One woman threatened to stab herself in the neck. A man said he would kill himself and everyone around him.
They were among thousands of people taken each year to the county's mental health facility, perched on a wooded hillside between several north Santa Rosa neighborhoods. There, they were placed on temporary holds to prevent them from hurting themselves or others.
But the Charles M. Norton Mental Health Center, designed to be a safe haven for people suffering severe psychiatric disorders, is not secured.
About once a week, staff call police to report that a patient under a psychiatric hold walked away from the Chanate Road facility, according to a Press Democrat analysis of police dispatch records over the first eight months of 2012.
"It's a problem," said Michael Kennedy, Sonoma County's director of mental health services. "We would like zero people to leave. That is our goal."
While in some counties people are taken to emergency rooms or directly to psychiatric hospitals, Sonoma County's Psychiatric Emergency Services facility is among just a handful in the state designed as an intermediate place where people are evaluated outside of the commotion of a hospital. About 10 patients a day are seen there and the facility has at least eight beds for overnight stays.
At the Norton Center, a security guard posted at the front door is prohibited in most cases from physically restraining people who try to leave, Kennedy said. These people are patients, not prisoners, he said. When one tries to leave, staff often walk or run alongside and talk them into coming back.
Kennedy said it would be costly to upgrade the 73-year-old facility to comply with modern safety codes, which would allow it to lock its doors.
The rules require locked psychiatric care facilities to have alarms and unlocking systems in place so people can exit in emergencies, such as a fire. The cost of refurbishing the building could be very expensive, in the "six figures," Kennedy said.
"We can't lock the place," Kennedy said. "We have no choice, with the facility that we have. We have no ability to secure it."
Psychiatric Emergency Services, or PES, is the county's triage center where people come for immediate treatment during a mental health crisis. It serves about 3,400 people each year.
About half of its patients arrive voluntarily seeking help, and many of those patients are free to leave.
The other half have been deemed by a court to be unable to care for themselves or were brought in by police or a mental health professional and placed on a temporary "hold."
So far, Kennedy said each person who has fled the facility has been found or returned on their own, most within an hour. The longest case this year took four days.
But some mental health advocates and law enforcement officers say the Norton Center's unlocked-door policy exposes officers and the public to unnecessary risk.
The county becomes "legally and ethically responsible" for people who are under temporary civil commitment, said David France, deputy director of Sonoma County's National Alliance of Mental Illness.
France said he was "shocked" that the program doesn't do more to keep people safe.
"It just takes one person to have something serious happen," France said.
Santa Rosa Police Lt.
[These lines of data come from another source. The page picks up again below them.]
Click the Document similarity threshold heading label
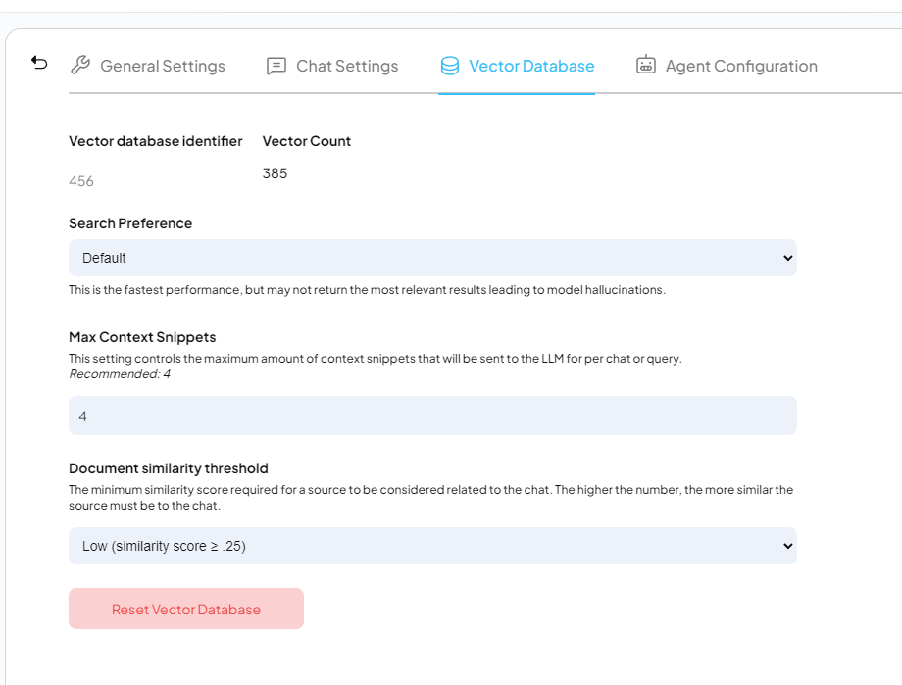Viewport: 902px width, 685px height. [x=168, y=468]
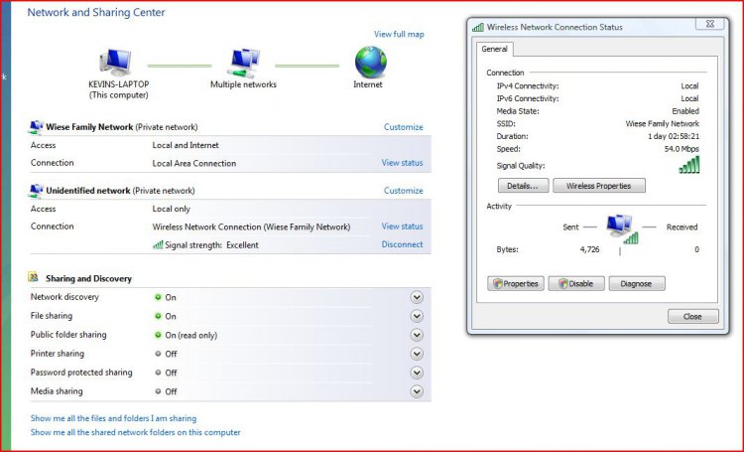744x452 pixels.
Task: Select the General tab
Action: [495, 49]
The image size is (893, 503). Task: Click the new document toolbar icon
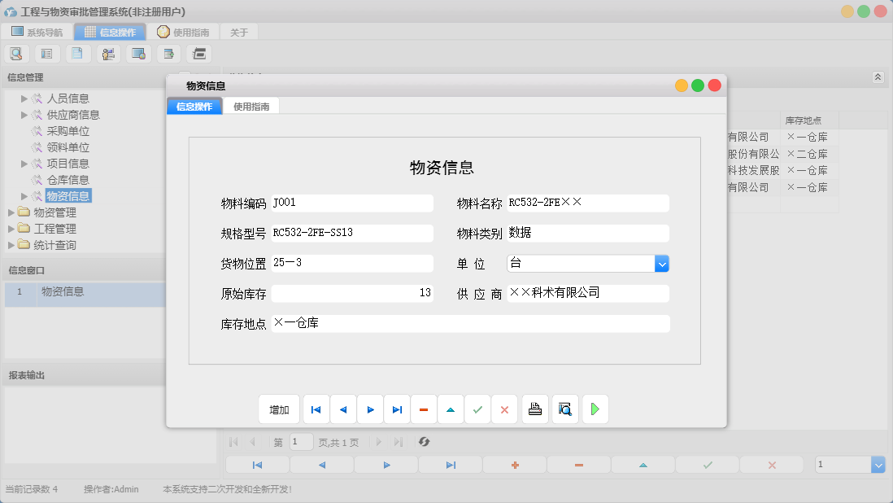77,53
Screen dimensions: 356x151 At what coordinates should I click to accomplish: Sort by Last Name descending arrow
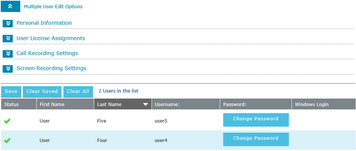click(x=146, y=105)
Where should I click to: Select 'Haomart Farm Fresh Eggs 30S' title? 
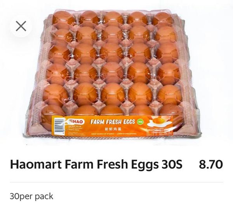(x=96, y=164)
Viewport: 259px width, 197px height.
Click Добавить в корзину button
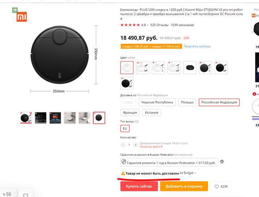[x=184, y=187]
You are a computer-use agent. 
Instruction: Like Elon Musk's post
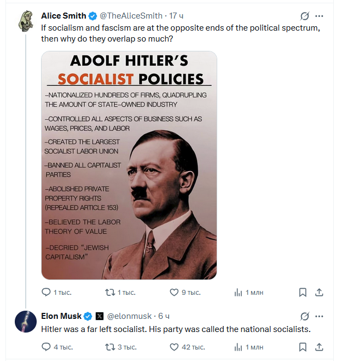[175, 347]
John Noland, the department's liaison with the county mental health department, said the calls are a high priority for patrol officers.
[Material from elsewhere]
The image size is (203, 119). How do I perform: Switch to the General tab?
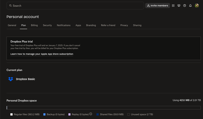click(12, 25)
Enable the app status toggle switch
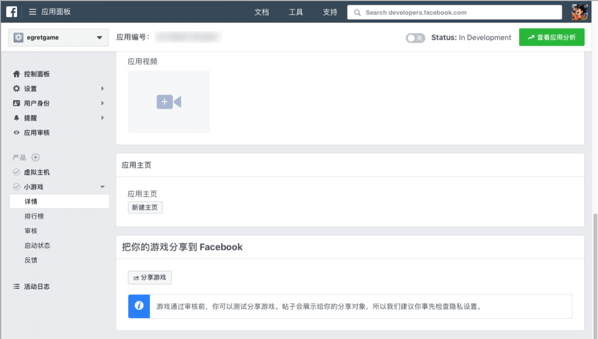This screenshot has width=598, height=339. pos(415,37)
"You can't provide services if people are walking away. It slows everything down," Noland said.
PES staff called Santa Rosa police on 52 occasions between Jan. 1 and Sept. 8 to report that a patient had walked away from the Norton Center, according to police dispatch records.
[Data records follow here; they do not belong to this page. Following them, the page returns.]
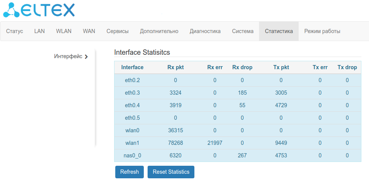
Task: Click the Interface column header
Action: click(132, 67)
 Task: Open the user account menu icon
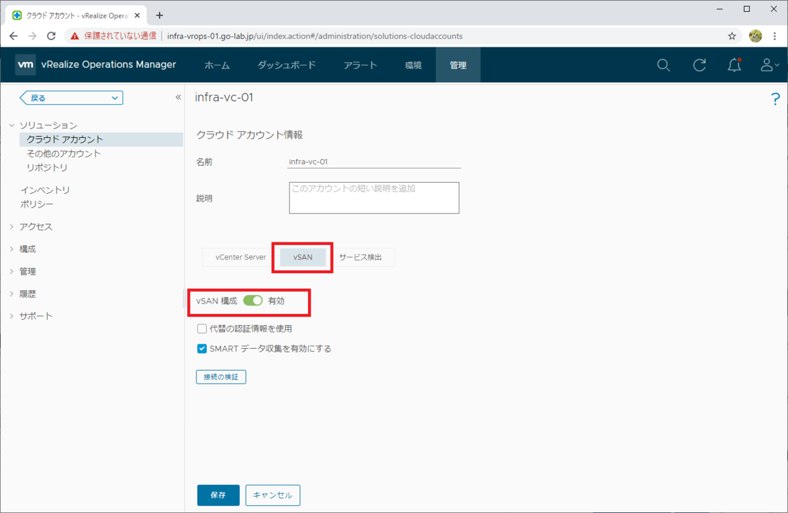point(767,65)
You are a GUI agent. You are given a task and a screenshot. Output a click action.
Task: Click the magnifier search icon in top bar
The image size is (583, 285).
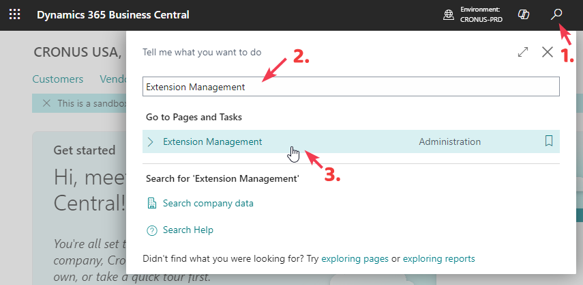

During 34 of those calls, dispatchers noted that the missing person was "on a hold" or "on a 5150 hold," which refers to the section of state law that allows police or medical staff to involuntarily confine people suspected of suffering mental disorders that make them a danger to themselves or others.
And in six additional cases, the person was said to be a conservatee, meaning they are gravely disabled and a judge decided they cannot care for themselves.
The outcomes varied.
Of the 52 calls reporting people who walked away from the Norton Center, police records do not clearly show the resolution in about 35 percent of the incidents.
About 30 percent of the call records indicate police were able to locate the missing individual.
But 21 percent of the call records state police were unable to immediately find the subject. And 11 percent of the call records indicate the individual returned on his or her own.
Only one call record states that Norton Center staff recovered the missing person.